Greek debt crisis live: Banks to reopen today as prices for everyday items jump - The ongoing financial crisis in Greece has already created lots of troubles for the people living there and things are going to get tougher for the Greeks from today as they will have to pay substantially more for everyday items.
The prices of essential items have jumped up due to increases in value-added tax, a condition imposed on the country by its creditors before the start of the talks on Greece's third bailout in five years.
The increase in VAT pushed up the prices of a long list of items, including fresh and frozen meat, fish, coffee, tea, juices, eggs, sugar, cocoa, rice, flour, dairy products such as ice cream and yoghurt, fertiliser, condoms and toilet paper and even funerals.
The tax increases, from 13 to 23 per cent, will also affect products and services such as processed foods and drinks and dishes served in restaurants and bars. It is expected that the tax increases would bring in $US867 million ($1.1billion) by year-end.
The tax increases were approved the Greek lawmakers on Thursday as part of a package of austerity and reform measures adopted by Greece under pressure from international creditors.
After the approval of the new austerity programme by Greek Parliament, the European Central Bank agreed to allow more emergency funding to flow to banks in the country.
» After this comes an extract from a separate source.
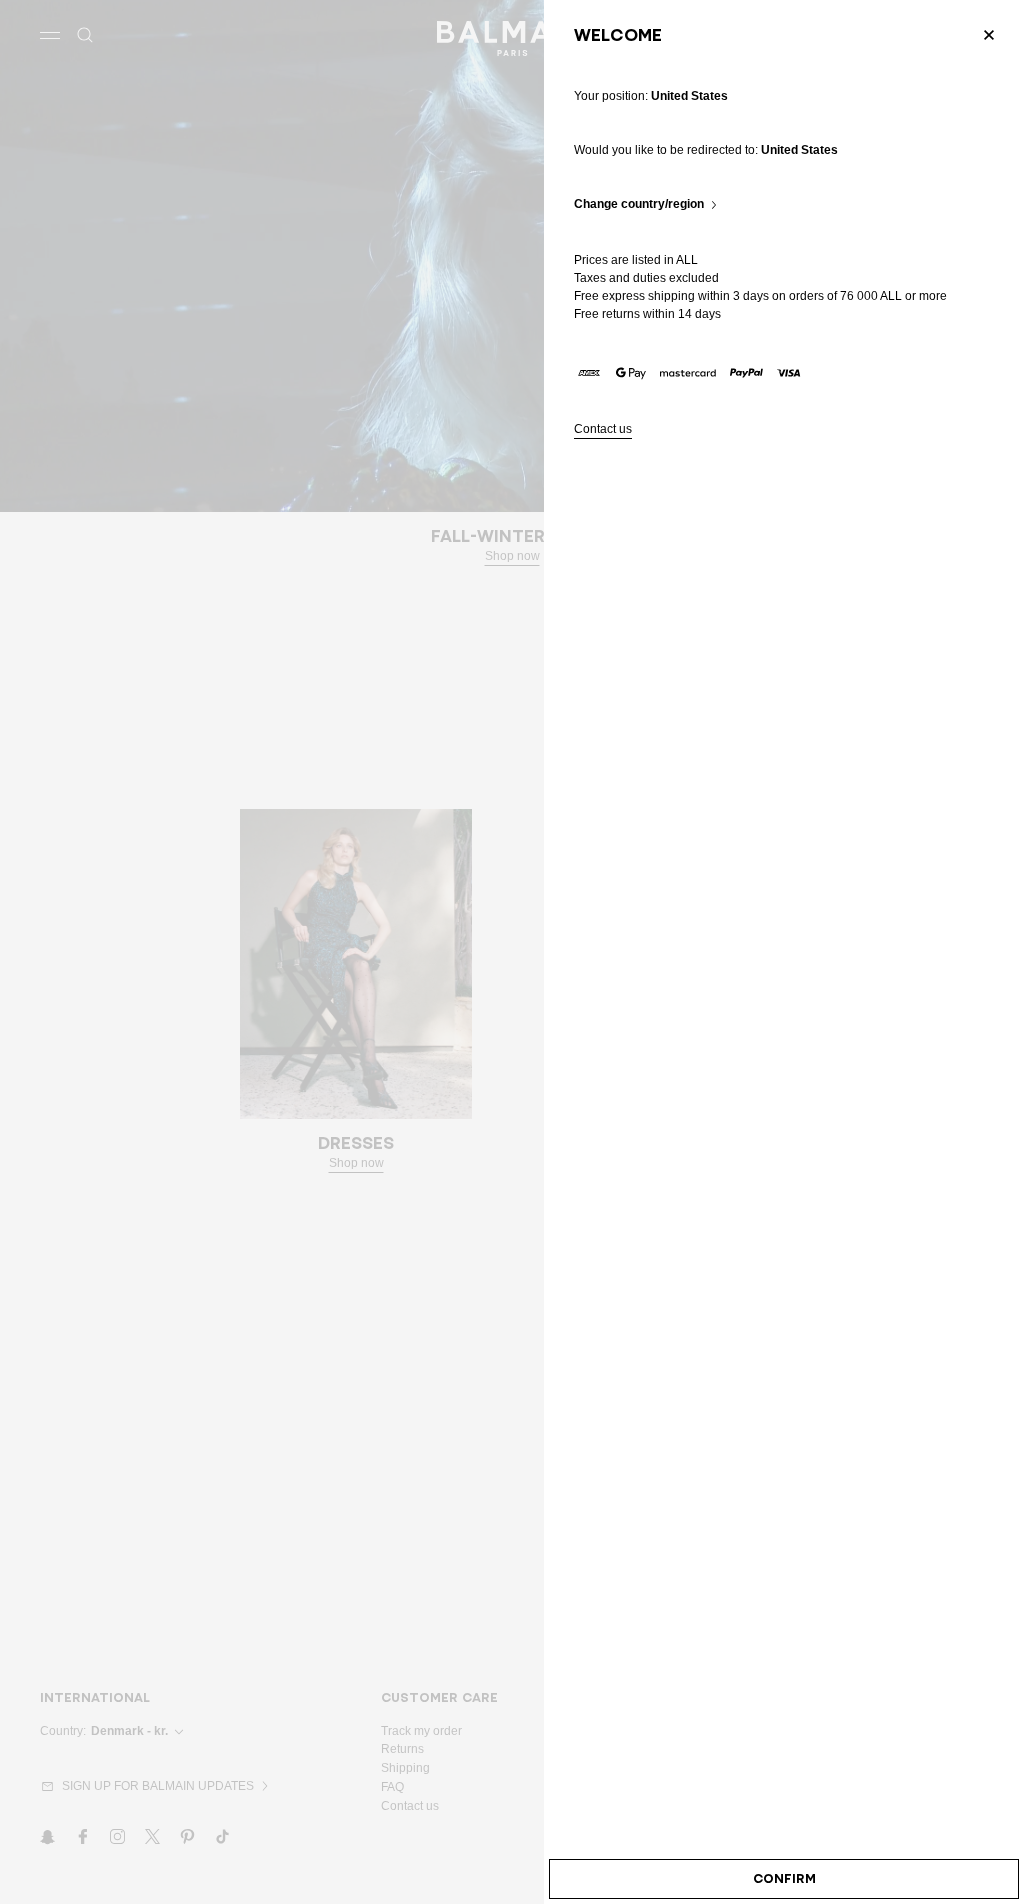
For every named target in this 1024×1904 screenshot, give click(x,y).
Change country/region (639, 204)
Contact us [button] (603, 429)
Meanwhile the Greek banks, which were running out of cash and were shut down three weeks ago, are set to reopen today. From Monday, the daily limit will be increased to weekly one, capped at EUR 420 (GBP 291), meaning Greeks will not have to queue every day.
Greece and the IMF are still holding talks over a restructuring of the EUR 320bn debt, saying its current position is "unsustainable". But "a classic haircut" has been ruled out by German Chancellor Angela Merkel.
Merkel, however, added that other forms of relief, such as extending maturities or slashing interest rates, could be considered after finalizing the details of the latest programme.